* **REQUIRED ACTION**: State how many lines in the records below include the word "Download". Give nothing but that number.

* **ENTRIES SHOWN**:
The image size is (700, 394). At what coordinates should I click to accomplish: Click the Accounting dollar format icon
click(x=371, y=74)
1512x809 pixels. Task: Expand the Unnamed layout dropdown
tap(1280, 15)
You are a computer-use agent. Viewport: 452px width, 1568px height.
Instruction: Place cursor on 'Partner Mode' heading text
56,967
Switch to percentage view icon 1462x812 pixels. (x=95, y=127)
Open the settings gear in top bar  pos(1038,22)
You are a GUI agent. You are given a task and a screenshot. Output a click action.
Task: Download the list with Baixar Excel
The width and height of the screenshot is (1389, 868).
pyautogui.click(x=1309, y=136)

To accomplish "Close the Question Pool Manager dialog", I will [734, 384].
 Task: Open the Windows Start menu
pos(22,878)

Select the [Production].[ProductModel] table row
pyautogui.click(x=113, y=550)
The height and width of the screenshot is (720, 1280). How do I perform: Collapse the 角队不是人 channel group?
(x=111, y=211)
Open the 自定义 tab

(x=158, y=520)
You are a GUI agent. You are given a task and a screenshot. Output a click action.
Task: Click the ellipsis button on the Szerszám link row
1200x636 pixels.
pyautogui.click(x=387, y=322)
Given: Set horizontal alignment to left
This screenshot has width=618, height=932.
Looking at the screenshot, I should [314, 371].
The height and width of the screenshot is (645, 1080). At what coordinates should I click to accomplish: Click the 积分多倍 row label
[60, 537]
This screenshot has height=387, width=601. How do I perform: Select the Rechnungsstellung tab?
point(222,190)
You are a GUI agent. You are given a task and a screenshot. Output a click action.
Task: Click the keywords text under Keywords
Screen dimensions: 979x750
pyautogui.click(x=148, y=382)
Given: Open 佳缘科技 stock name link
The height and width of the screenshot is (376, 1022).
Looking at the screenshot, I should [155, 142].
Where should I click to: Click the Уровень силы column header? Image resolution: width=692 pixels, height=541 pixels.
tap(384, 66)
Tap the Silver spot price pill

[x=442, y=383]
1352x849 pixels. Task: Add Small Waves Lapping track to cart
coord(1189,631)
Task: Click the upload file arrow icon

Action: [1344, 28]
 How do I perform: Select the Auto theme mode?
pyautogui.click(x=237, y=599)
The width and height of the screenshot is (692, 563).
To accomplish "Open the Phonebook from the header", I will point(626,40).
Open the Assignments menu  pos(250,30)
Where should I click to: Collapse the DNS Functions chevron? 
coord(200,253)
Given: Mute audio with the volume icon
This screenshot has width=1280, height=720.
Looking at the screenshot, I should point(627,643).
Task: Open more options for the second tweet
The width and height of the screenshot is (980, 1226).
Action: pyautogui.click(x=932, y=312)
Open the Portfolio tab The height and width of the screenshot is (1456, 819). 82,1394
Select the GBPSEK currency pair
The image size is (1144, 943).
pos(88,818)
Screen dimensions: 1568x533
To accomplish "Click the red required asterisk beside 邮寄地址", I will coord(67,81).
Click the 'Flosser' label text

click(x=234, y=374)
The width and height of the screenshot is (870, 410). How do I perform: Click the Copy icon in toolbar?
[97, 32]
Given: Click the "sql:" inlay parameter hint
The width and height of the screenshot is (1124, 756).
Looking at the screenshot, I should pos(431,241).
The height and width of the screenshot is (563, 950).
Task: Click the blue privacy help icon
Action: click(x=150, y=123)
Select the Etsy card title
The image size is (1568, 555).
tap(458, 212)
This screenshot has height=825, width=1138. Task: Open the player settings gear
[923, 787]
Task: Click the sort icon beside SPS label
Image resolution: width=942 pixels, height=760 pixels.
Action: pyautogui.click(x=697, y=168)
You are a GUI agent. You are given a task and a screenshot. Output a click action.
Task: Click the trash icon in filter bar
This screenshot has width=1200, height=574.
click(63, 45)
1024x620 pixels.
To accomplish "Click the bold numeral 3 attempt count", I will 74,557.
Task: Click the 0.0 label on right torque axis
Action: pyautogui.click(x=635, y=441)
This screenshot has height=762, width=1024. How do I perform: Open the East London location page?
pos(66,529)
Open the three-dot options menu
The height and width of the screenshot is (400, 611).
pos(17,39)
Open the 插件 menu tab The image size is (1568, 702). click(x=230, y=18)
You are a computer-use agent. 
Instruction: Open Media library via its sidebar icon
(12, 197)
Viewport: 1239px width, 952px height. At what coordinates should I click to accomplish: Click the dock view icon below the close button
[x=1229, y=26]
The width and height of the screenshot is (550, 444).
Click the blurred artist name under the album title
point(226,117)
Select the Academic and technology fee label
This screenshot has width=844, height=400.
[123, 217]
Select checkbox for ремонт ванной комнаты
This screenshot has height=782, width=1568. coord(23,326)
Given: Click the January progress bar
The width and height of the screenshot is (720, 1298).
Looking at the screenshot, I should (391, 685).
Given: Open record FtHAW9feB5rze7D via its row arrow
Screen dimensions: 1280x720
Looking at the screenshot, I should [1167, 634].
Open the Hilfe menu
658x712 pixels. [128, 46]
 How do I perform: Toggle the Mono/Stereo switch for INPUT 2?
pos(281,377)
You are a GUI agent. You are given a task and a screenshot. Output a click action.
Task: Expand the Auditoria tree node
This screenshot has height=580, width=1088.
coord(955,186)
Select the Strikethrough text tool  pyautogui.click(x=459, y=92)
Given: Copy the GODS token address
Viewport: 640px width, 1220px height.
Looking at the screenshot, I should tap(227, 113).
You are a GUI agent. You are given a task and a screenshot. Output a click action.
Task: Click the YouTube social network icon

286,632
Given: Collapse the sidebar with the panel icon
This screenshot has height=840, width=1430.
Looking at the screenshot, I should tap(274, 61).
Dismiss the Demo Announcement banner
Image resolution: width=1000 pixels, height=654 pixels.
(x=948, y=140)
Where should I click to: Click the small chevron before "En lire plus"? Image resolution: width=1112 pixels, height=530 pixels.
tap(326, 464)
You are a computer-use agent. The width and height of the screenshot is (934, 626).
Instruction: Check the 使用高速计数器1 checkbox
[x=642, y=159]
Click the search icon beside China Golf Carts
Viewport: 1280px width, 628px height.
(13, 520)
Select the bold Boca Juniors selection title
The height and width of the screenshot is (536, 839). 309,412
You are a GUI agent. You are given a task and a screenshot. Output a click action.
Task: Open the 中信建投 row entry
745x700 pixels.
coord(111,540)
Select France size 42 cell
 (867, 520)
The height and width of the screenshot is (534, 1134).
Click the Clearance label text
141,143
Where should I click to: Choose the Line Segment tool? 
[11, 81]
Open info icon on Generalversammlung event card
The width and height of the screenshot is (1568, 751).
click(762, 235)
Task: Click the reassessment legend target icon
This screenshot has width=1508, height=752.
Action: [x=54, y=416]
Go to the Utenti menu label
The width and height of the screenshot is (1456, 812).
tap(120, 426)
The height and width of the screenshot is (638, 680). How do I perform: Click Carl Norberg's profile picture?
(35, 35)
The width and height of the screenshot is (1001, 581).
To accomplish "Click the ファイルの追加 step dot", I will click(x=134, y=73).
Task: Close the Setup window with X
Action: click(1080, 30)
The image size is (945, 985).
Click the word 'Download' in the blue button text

* **RESULT OF THIS TASK**: 2